**Work to be completed**
Could you copy out the listing word for word, starting at its first line and ending at the line that contains "tap(96, 91)", with both of those lines included?

**Stored records**
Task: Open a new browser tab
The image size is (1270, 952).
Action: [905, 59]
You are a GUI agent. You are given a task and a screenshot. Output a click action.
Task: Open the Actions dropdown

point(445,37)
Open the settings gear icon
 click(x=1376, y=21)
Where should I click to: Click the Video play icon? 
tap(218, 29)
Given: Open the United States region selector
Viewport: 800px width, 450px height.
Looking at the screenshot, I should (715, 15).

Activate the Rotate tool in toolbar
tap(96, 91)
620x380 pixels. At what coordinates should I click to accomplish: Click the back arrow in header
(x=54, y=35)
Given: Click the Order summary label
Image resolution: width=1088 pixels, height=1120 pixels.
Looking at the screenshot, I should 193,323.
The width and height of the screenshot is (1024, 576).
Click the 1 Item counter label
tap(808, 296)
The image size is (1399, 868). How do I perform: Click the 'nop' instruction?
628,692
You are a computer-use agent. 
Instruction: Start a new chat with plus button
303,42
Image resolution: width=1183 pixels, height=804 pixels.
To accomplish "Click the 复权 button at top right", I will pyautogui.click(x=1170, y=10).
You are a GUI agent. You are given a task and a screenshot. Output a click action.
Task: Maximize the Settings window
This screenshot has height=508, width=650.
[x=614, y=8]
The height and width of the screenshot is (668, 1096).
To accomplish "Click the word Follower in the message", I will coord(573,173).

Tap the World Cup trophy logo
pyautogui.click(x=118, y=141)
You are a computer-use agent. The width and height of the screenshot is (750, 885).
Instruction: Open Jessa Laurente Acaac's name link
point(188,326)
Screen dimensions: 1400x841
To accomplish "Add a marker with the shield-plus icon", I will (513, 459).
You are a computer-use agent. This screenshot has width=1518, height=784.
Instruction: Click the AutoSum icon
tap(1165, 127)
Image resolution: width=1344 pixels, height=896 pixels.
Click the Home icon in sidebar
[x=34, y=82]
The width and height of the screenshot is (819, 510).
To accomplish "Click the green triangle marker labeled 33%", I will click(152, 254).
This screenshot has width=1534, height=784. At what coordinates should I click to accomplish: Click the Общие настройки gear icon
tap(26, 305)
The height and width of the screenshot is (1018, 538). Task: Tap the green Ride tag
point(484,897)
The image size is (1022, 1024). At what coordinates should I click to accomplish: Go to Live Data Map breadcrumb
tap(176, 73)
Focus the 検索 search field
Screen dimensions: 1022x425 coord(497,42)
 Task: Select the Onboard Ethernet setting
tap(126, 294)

**Task solution**
Task: Open a new browser tab
The image size is (1270, 952).
Action: [905, 59]
You are a GUI agent. You are given a task and a screenshot. Output a click action.
Task: Open the Actions dropdown

point(445,37)
Open the settings gear icon
 click(x=1376, y=21)
Where should I click to: Click the Video play icon? 
tap(218, 29)
Given: Open the United States region selector
Viewport: 800px width, 450px height.
Looking at the screenshot, I should (715, 15).

Activate the Rotate tool in toolbar
tap(96, 91)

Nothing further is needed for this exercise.